ENTRIES SHOWN:
========================================================================

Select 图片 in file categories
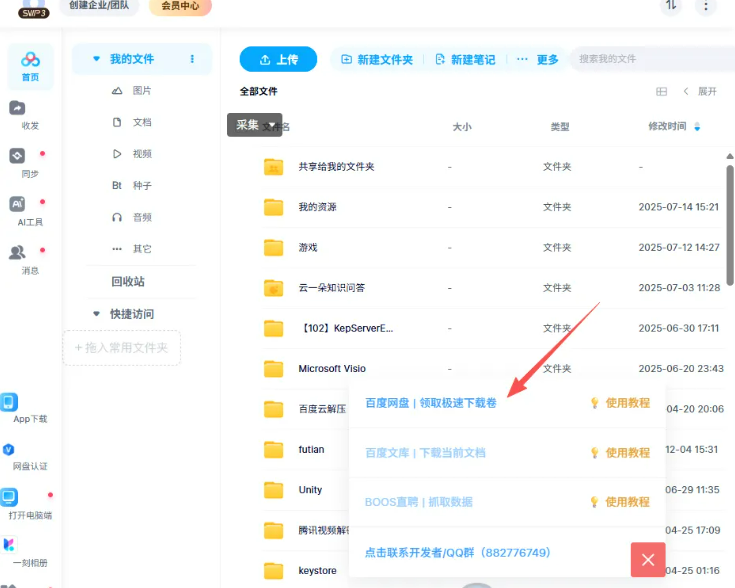This screenshot has width=735, height=588. tap(142, 91)
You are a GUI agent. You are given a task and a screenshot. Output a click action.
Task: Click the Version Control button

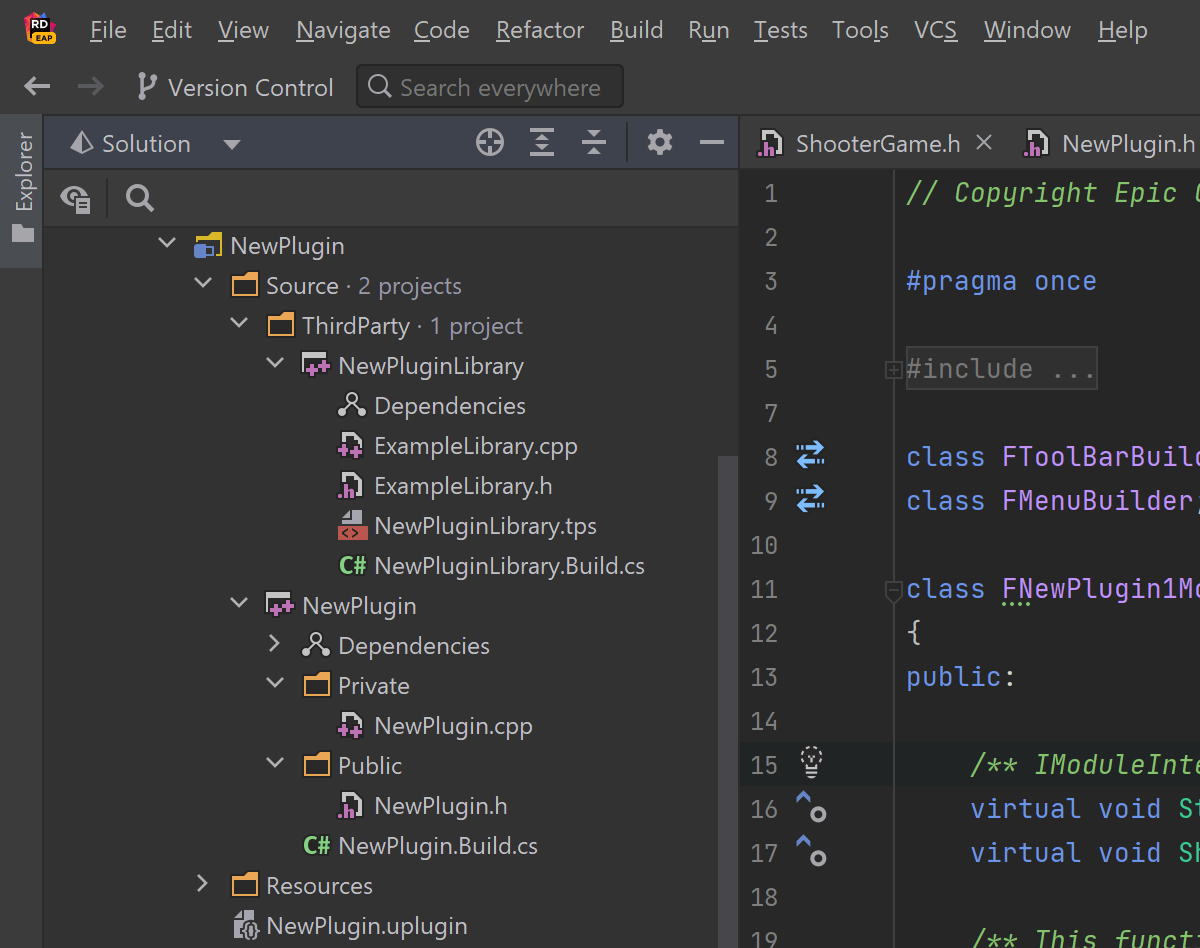click(235, 88)
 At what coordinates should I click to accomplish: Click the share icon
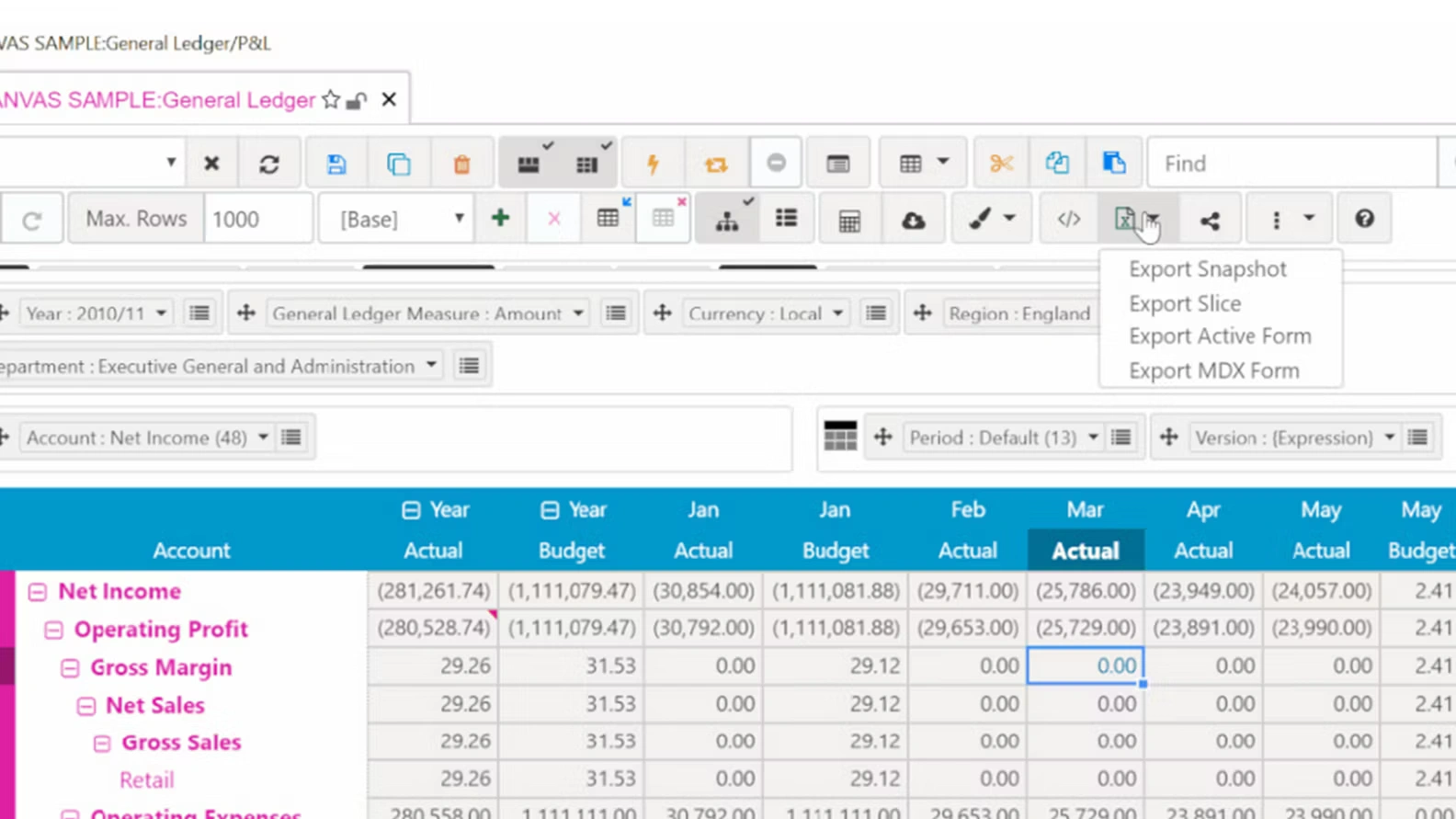point(1210,220)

========================================================================

EXERCISE DIRECTIONS: Recast the text lines of all the entries above as a Markdown table with two columns, Row and Text, numbering each line in the Row column. Leave out the pictures and any blank lines.

SOLUTION BELOW:
| Row | Text |
|---|---|
| 1 | Select 图片 in file categories |
| 2 | This screenshot has width=735, height=588. tap(142, 91) |
| 3 | You are a GUI agent. You are given a task and a screenshot. Output a click action. |
| 4 | Task: Click the Version Control button |
| 5 | click(235, 88) |
| 6 |  At what coordinates should I click to accomplish: Click the share icon |
| 7 | point(1210,220) |